(Stored data entries)
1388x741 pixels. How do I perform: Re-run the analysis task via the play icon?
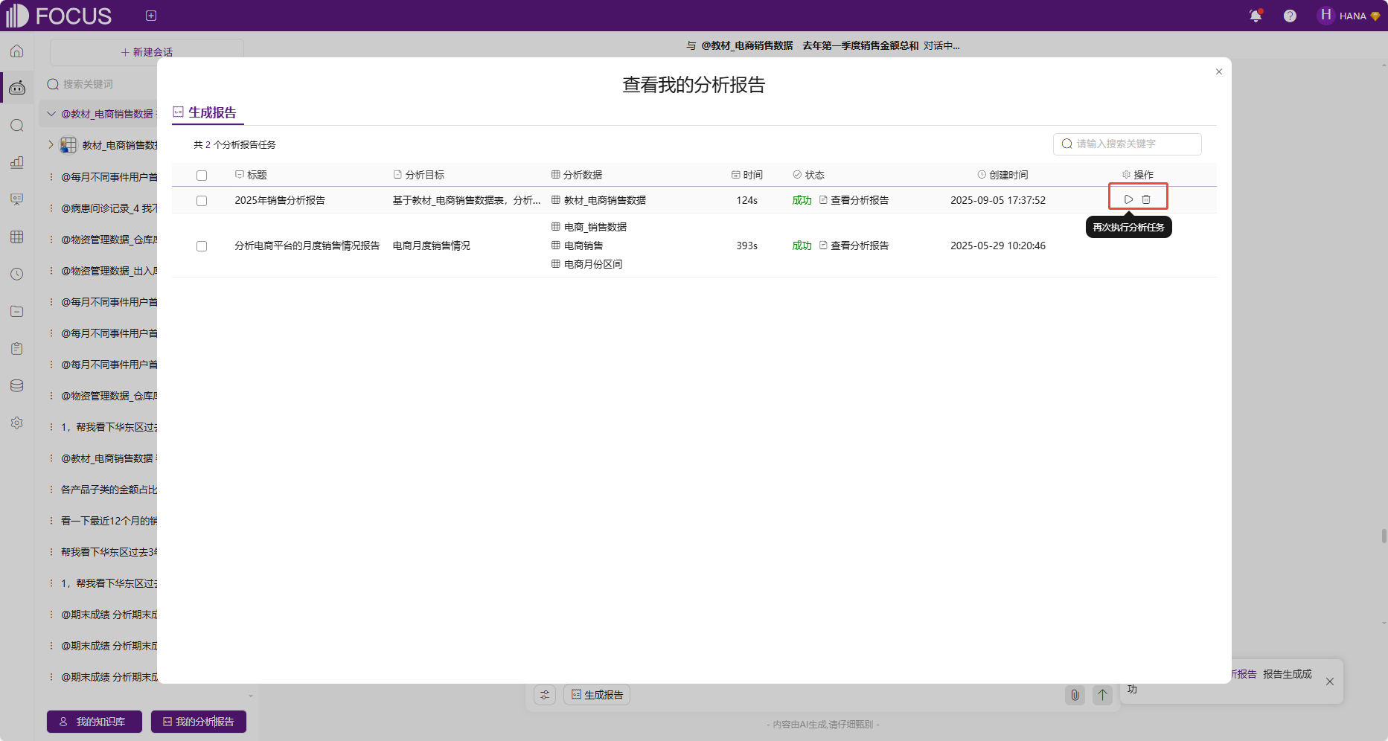pyautogui.click(x=1128, y=198)
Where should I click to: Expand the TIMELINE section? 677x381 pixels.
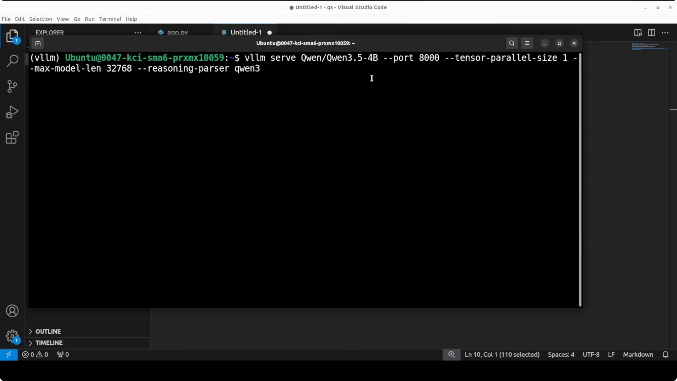[49, 343]
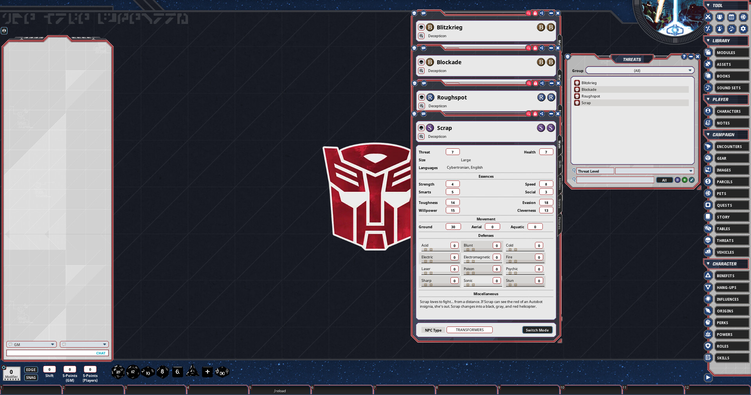Open the chat bubble icon on Scrap's window
751x395 pixels.
(424, 114)
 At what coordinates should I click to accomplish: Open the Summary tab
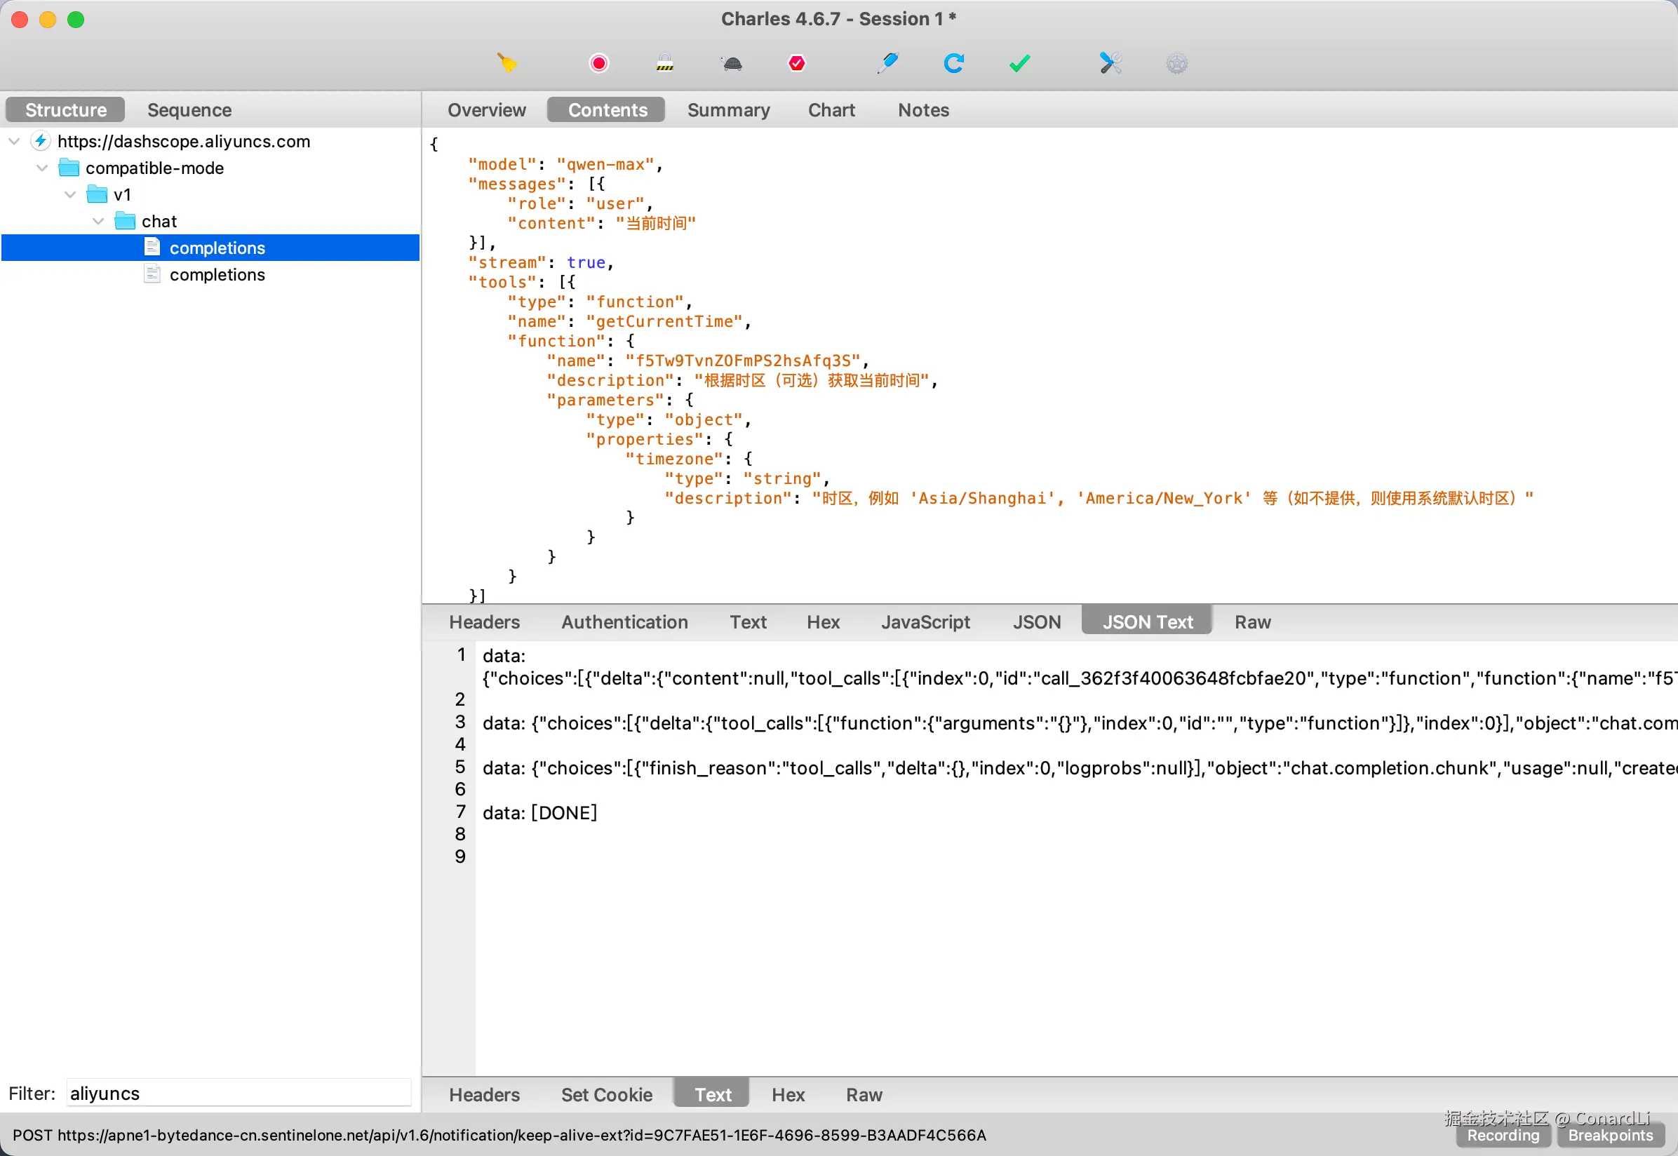click(728, 110)
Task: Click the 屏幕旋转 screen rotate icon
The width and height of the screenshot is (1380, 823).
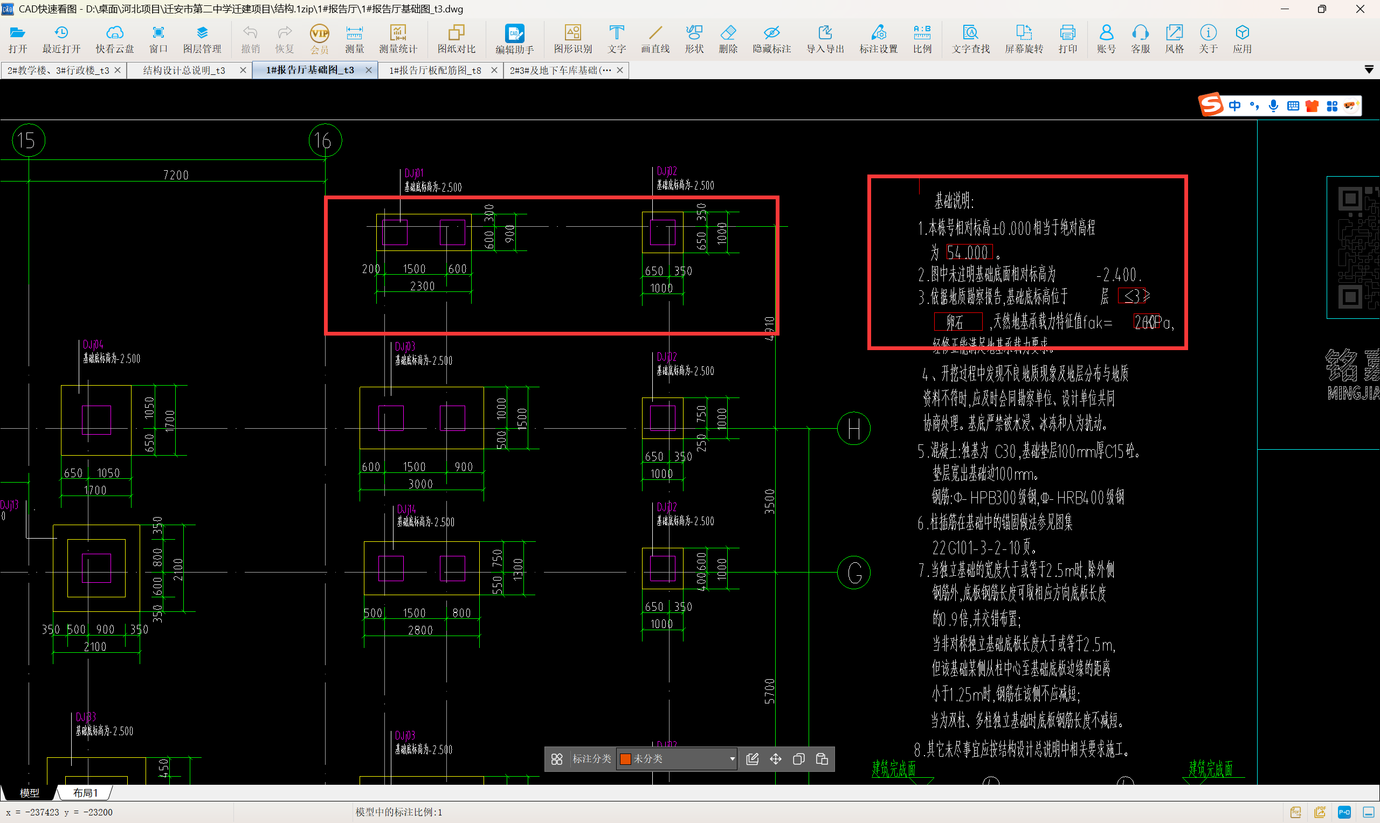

▸ **Instructions to follow**: Your reply should hold only the records, duplicated exactly, without any image.

▸ **Your response**:
1388x741 pixels. How do I perform: Re-run the analysis task via the play icon?
pyautogui.click(x=1128, y=198)
Where should I click to: Expand the TIMELINE section? 677x381 pixels.
[49, 343]
Open the chat bubble icon on Scrap's window
751x395 pixels.
(424, 114)
 At what coordinates should I click to accomplish: Open the Summary tab
click(728, 110)
Task: Click the 屏幕旋转 screen rotate icon
The width and height of the screenshot is (1380, 823).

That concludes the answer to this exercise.